The imagined traffic jam of Godard’s Weekend, the imagined dispossession of Empire of the Sun, the Spielberg classic derived from the novel by J.G. Ballard—we have become the repository of these two images. In a massive traffic jam filled with cars loaded with goods from foreclosed homes, where will the traffic go when it’s finally gotten off the highway? Steinbeck imagined the refugees of the Dust Bowl traveling from Oklahoma to California in The Grapes of Wrath, but now the ground is shifting under our feet, and there are whole populations that have become unseated from their once familiar worlds. What will be the fate of Floridians who have left acres of deserted condos?
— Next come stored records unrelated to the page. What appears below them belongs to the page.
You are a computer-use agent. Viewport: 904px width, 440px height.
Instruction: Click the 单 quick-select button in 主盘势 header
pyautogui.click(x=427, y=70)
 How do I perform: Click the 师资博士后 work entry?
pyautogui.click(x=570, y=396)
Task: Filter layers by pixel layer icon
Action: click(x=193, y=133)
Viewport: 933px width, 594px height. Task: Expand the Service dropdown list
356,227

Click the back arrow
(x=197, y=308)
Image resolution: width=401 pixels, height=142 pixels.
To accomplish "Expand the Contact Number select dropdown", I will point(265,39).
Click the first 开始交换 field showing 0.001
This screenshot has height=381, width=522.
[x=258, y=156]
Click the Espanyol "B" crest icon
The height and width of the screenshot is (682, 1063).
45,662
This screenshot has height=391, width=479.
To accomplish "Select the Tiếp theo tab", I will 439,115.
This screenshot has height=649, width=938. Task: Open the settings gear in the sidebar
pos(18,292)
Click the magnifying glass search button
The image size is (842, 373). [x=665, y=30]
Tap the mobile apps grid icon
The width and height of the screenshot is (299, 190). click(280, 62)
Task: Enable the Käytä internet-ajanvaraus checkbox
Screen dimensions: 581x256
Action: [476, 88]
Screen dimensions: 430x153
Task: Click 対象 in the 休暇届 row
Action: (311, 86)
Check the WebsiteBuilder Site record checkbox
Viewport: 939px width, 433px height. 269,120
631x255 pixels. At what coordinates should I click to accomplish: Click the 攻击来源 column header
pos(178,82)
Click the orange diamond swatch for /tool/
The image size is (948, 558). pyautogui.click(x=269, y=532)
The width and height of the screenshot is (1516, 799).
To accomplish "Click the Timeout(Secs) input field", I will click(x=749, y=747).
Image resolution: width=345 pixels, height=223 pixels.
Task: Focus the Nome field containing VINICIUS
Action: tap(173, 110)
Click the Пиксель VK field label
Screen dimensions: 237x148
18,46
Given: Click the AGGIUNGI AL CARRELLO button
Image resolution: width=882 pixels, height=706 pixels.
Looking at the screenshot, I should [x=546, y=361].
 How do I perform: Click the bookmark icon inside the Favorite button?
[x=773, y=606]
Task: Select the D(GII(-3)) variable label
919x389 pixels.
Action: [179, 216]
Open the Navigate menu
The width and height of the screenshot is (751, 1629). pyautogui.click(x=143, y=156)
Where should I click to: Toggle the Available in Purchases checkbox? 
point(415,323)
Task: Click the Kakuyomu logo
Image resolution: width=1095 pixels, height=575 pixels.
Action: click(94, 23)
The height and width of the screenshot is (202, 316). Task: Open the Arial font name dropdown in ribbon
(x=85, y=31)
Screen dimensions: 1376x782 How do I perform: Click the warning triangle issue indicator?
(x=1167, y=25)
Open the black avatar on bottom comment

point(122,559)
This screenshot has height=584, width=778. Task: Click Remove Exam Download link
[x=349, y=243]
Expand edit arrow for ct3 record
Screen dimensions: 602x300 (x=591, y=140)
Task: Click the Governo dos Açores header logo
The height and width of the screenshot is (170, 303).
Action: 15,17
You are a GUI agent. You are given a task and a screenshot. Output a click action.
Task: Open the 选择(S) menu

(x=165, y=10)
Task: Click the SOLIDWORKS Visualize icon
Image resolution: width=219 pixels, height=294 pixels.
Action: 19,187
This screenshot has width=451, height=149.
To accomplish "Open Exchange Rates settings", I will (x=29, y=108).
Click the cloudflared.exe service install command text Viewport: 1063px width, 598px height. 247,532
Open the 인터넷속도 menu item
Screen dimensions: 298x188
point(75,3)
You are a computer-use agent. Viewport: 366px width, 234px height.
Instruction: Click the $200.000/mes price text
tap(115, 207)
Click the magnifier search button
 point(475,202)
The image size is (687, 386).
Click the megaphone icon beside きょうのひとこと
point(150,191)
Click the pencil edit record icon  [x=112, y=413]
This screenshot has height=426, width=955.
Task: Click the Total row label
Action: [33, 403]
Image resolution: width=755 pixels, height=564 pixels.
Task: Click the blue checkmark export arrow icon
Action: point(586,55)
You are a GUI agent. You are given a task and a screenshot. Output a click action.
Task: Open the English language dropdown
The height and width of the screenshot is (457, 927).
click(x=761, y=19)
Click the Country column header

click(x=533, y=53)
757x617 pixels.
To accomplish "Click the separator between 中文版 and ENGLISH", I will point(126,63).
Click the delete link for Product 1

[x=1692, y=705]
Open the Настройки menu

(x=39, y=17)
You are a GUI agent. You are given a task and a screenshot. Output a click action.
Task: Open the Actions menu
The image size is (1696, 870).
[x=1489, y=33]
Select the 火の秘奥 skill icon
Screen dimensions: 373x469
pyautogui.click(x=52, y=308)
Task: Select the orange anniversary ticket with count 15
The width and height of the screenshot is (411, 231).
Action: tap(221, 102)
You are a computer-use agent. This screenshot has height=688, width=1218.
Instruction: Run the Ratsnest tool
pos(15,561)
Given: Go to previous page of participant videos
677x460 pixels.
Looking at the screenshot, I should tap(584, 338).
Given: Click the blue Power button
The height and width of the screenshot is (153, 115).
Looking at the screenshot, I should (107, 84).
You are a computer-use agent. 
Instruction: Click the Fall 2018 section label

What will become of itinerant Katrina victims, whose lives were turned upside down by nature just in time to meet up with an economy that is as unresponsive to stimulus as a patient suffering from flesh-eating bacteria is to the most potent intravenous antibiotics? California, under constant threat of defaulting on its borrowing, has its own problems, and no longer holds out the hope it did during the Depression. Meanwhile, a new tax package that will add over $900 billion to the debt over the next two years competes with a federal judge’s rule about the unconstitutionality of compulsory insurance. The safety net of social security is under siege, and what will be the fate of Medicare and Medicaid in our deficit economy? The Joads were Steinbeck’s archetypical family. Who will rescue their contemporary counterparts? Who will make a place for them at the table?